Paul Cézanne was living in Aix-en-Provence when he painted Trois Poires. He was isolated from his fellow impressionist and post-impressionist artists. It must have been autumn or early winter when he selected his three perfect even-sized pears. He arranged them on a plain dish set upon a table spread with a patterned cloth of curling blue flourishes echoing the fullness of the fruit. The still-life was painted around 6 years before the Parisian art dealer Ambroise Vollard held Cézanne's first one-man exhibition which featured this work in 1895. Both Edgar Degas and Auguste Renoir wanted to own Trois Poires and settled the matter by drawing lots - Degas was the victor.

> _Stated exercise 1_:
In the passage about Cézanne's Trois Poires, write out the part that opens with "Paul Cézanne was" and closes with "was the victor.", putting "quinces" in place of "pears".
> _Stated exercise 2_:
Extend the passage on Cézanne's Trois Poires, picking up after its final sentence.

> _Data provided_:
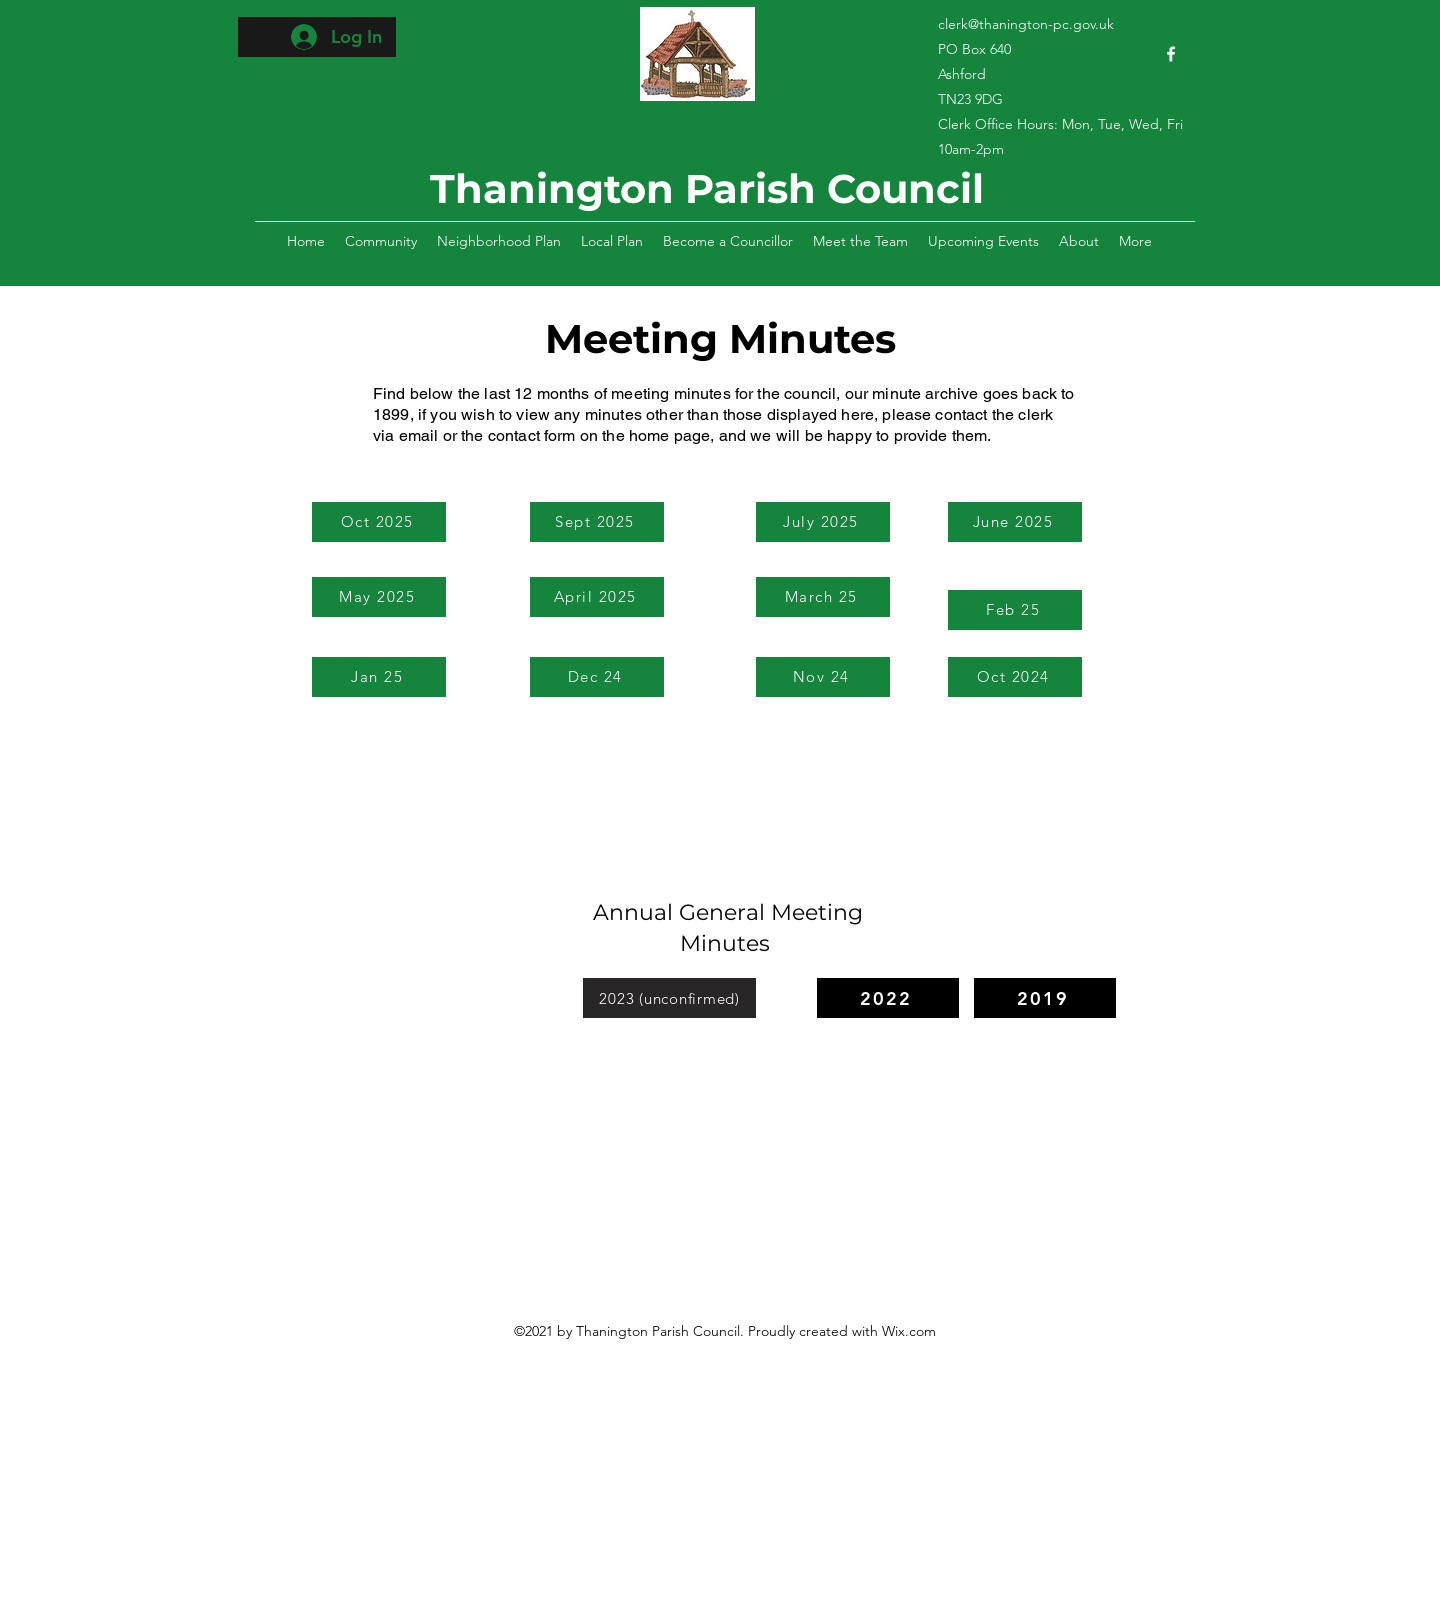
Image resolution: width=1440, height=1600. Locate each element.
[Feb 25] (1015, 610)
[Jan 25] (379, 677)
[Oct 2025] (379, 522)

> _Result 1_:
Paul Cézanne was living in Aix-en-Provence when he painted Trois Poires. He was isolated from his fellow impressionist and post-impressionist artists. It must have been autumn or early winter when he selected his three perfect even-sized quinces. He arranged them on a plain dish set upon a table spread with a patterned cloth of curling blue flourishes echoing the fullness of the fruit. The still-life was painted around 6 years before the Parisian art dealer Ambroise Vollard held Cézanne's first one-man exhibition which featured this work in 1895. Both Edgar Degas and Auguste Renoir wanted to own Trois Poires and settled the matter by drawing lots - Degas was the victor.

> _Result 2_:
Around the mid-20th century the painting was in the hands of Henry Pearlman, a New Yorker who made his fortune in the cold storage business. Pearlman's passion for late 19th and early 20th century art ran deep and over three decades he amassed works by artists such as Soutine, Modigliani, Cézanne, Van Gogh, Renior, Manet, Matisse, Toulouse-Lautrec and lesser known artists. I love the sound of Henry Pearlman. His art collecting genuinely seems to have been based on true appreciation rather than sheer acquisitiveness. The Henry and Rose Pearlman Collection is on long-term loan to the Princeton University Art Museum and fifty artworks from the collection are in the touring exhibition Cézanne and the Modern: Masterpieces of European Art from the Pearlman Collection. You can catch the exhibition, as I did, at the Ashmolean Museum in Oxford until 22 June 2014. It then moves on, appropriately, to Aix en Provence before returning across the Atlantic to Atlanta, Gerogia and Vancouver, Canada, before ending its tour at the Princeton University Art Museum. The stars of the show, for me, are undoubtedly the Cézannes; the still-lifes and landscapes in particular.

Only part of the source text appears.